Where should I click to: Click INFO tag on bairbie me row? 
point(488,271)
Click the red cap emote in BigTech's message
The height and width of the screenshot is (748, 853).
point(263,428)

== == ==

What is needed: Print the entries once more, character for character.

Answer to this problem:
Where should I click to: Click INFO tag on bairbie me row? 
point(488,271)
Click the red cap emote in BigTech's message
The height and width of the screenshot is (748, 853).
point(263,428)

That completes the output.